Nos trens dos metrôs isso fica visível e claro.
Fazer do pouco o muito, do pequeno o grandioso. E a arte não é mesmo trabalhar
com a criatividade, resiliência e adaptação? Quem teve a oportunidade de fazer
um curso de teatro sabe da importância da improvisação. Na arte e na vida.
E num desses dias, entre minhas idas e vindas
em vagões, me deparei com uma arte que não costumo enaltecer ou mesmo olhar com
mais demora, mas parei para observar. Uma arte hip hop de alguns jovens que
faziam barulho, mas em harmonia, e seus corpos dançavam como se tivessem
elástico e muito ritmo. Nossa que incrível! A energia que eles emanavam
contagiava os que estavam presentes e dispostos a presenciar. Tirou-me de um
estado de desligamento e me convidou a entrar no clima e na vida real para além
de meus próprios pensamentos e reflexões. Trouxe-me um sentimento de genuína
gratidão por estar ali, vivenciando a vida na arte.
Pausa no texto que se
iniciou em janeiro de 2019 e não foi concluído.
Interessante, não?

■ Material fornecido ■
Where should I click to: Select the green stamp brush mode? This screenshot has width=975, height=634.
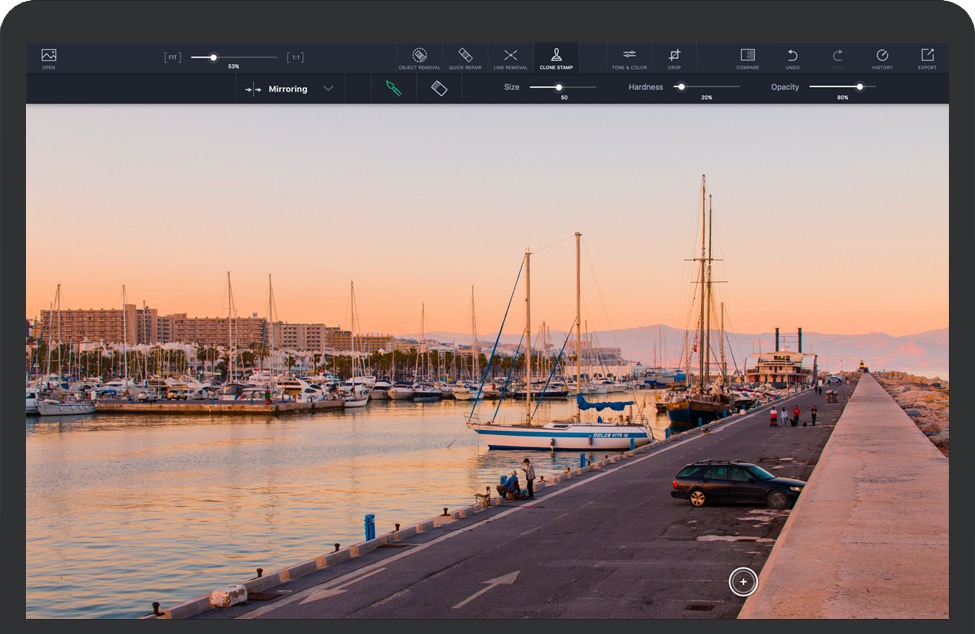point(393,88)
* * *
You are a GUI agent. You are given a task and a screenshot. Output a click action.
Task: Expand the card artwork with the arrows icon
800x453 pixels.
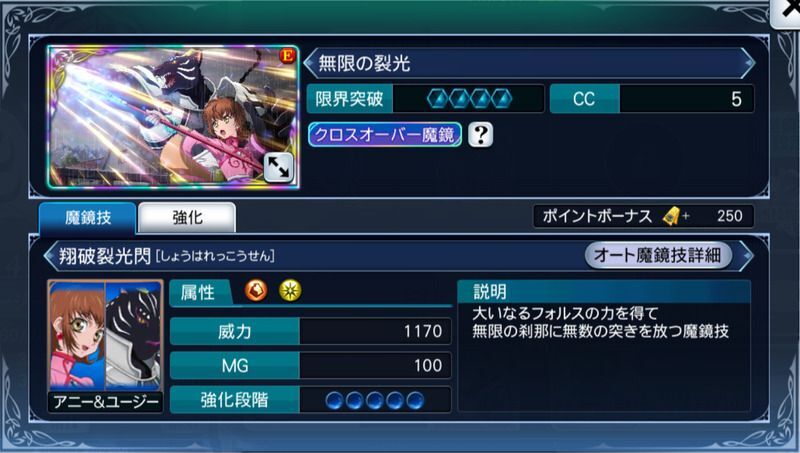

■ Instruções do exercício ■
1 – Em que mês e ano foi iniciado o texto sobre a arte nos vagões do metrô?
2 – Extraia do texto sobre a arte nos vagões do metrô o trecho que começa em "E num desses" e segue até "vida na arte.", sem nenhuma alteração.

■ Respostas do exercício ■
1 – Em janeiro de 2019.

2 –
E num desses dias, entre minhas idas e vindas
em vagões, me deparei com uma arte que não costumo enaltecer ou mesmo olhar com
mais demora, mas parei para observar. Uma arte hip hop de alguns jovens que
faziam barulho, mas em harmonia, e seus corpos dançavam como se tivessem
elástico e muito ritmo. Nossa que incrível! A energia que eles emanavam
contagiava os que estavam presentes e dispostos a presenciar. Tirou-me de um
estado de desligamento e me convidou a entrar no clima e na vida real para além
de meus próprios pensamentos e reflexões. Trouxe-me um sentimento de genuína
gratidão por estar ali, vivenciando a vida na arte.